##### THE DATA

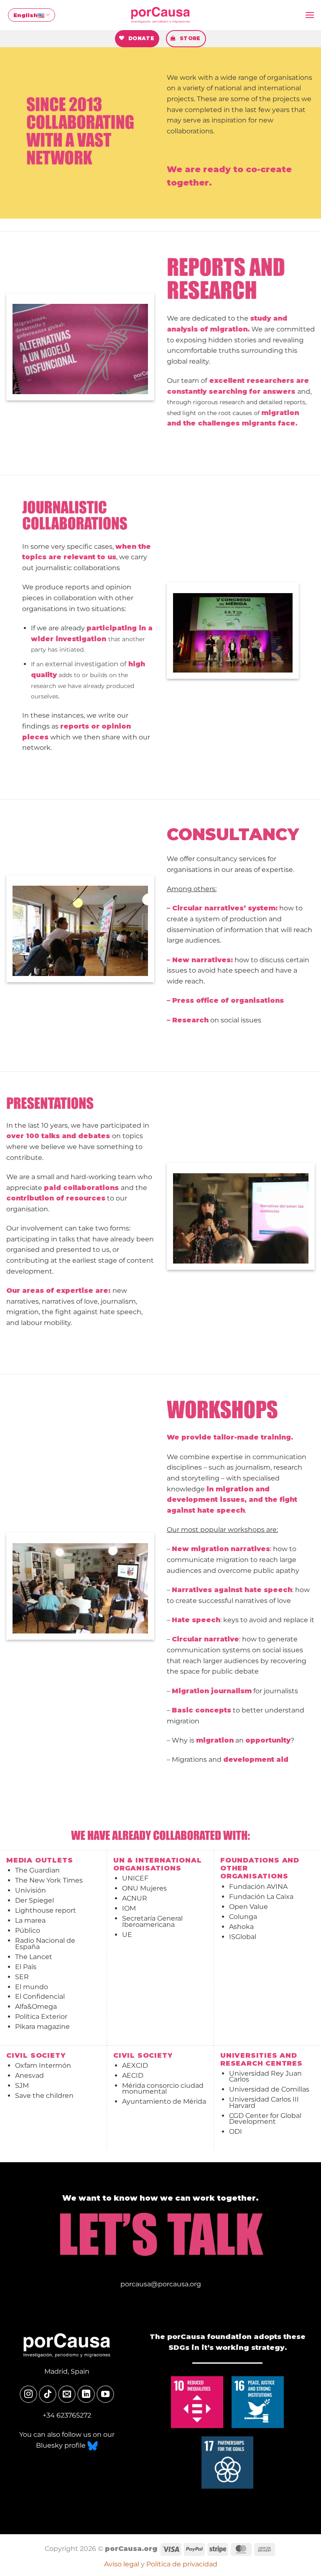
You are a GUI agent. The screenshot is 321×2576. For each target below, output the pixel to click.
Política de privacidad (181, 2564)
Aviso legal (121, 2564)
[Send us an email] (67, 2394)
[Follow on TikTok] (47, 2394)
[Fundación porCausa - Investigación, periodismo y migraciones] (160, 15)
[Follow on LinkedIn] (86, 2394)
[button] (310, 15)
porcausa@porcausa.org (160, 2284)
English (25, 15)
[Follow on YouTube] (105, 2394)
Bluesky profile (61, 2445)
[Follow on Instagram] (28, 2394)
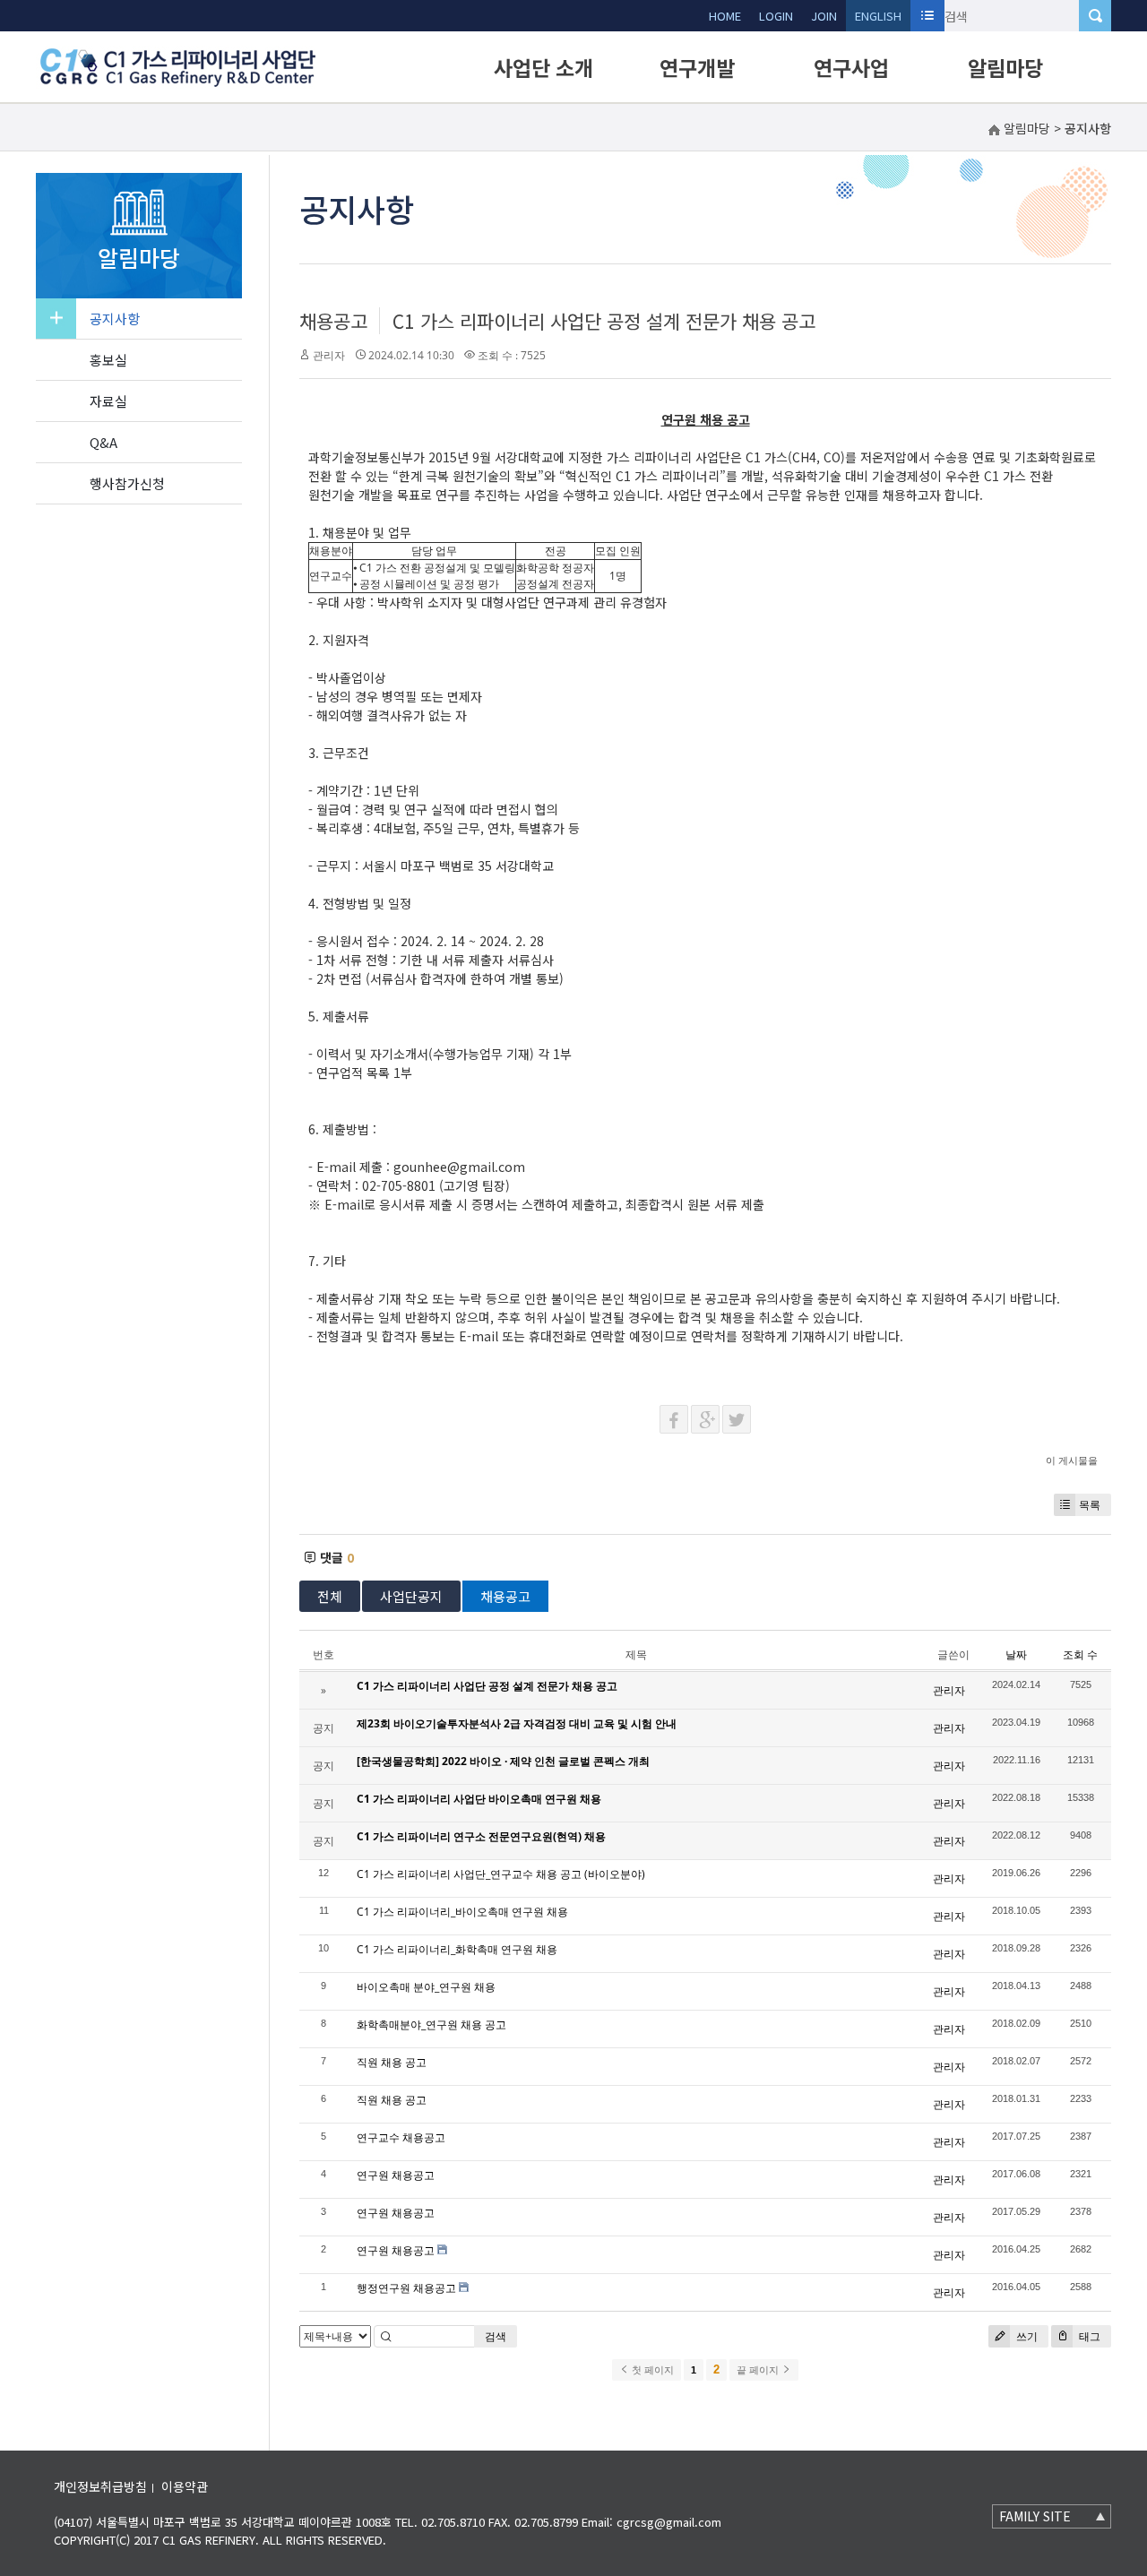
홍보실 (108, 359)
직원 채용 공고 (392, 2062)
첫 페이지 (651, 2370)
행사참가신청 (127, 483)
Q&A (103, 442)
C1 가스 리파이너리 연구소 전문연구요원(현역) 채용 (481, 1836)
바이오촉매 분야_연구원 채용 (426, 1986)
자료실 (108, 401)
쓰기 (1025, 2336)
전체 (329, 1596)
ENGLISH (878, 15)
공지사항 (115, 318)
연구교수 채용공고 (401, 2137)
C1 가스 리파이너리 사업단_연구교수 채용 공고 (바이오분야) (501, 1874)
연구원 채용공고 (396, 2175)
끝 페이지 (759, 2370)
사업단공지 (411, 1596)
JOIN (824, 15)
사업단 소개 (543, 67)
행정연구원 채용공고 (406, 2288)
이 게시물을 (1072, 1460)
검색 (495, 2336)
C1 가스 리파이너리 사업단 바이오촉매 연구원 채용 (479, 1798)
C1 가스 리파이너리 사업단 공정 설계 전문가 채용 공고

##########

== WHAT NEEDS TO BE DONE ==
No pictures should appear in the copy. Print exactly the lines above from the line containing "[Follow on TikTok] (47, 2394)" through the last line of the data.

== RESPONSE TO THIS EXERCISE ==
[Follow on TikTok] (47, 2394)
[Fundación porCausa - Investigación, periodismo y migraciones] (160, 15)
[Follow on LinkedIn] (86, 2394)
[button] (310, 15)
porcausa@porcausa.org (160, 2284)
English (25, 15)
[Follow on YouTube] (105, 2394)
Bluesky profile (61, 2445)
[Follow on Instagram] (28, 2394)
홍보실 (108, 359)
직원 채용 공고 (392, 2062)
첫 페이지 (651, 2370)
행사참가신청 (127, 483)
Q&A (103, 442)
C1 가스 리파이너리 연구소 전문연구요원(현역) 채용 (481, 1836)
바이오촉매 분야_연구원 채용 (426, 1986)
자료실 (108, 401)
쓰기 (1025, 2336)
전체 (329, 1596)
ENGLISH (878, 15)
공지사항 (115, 318)
연구교수 채용공고 (401, 2137)
C1 가스 리파이너리 사업단_연구교수 채용 공고 (바이오분야) (501, 1874)
연구원 채용공고 (396, 2175)
끝 페이지 (759, 2370)
사업단공지 (411, 1596)
JOIN (824, 15)
사업단 소개 (543, 67)
행정연구원 채용공고 (406, 2288)
이 게시물을 (1072, 1460)
검색 (495, 2336)
C1 가스 리파이너리 사업단 바이오촉매 연구원 채용 (479, 1798)
C1 가스 리파이너리 사업단 공정 설계 전문가 채용 공고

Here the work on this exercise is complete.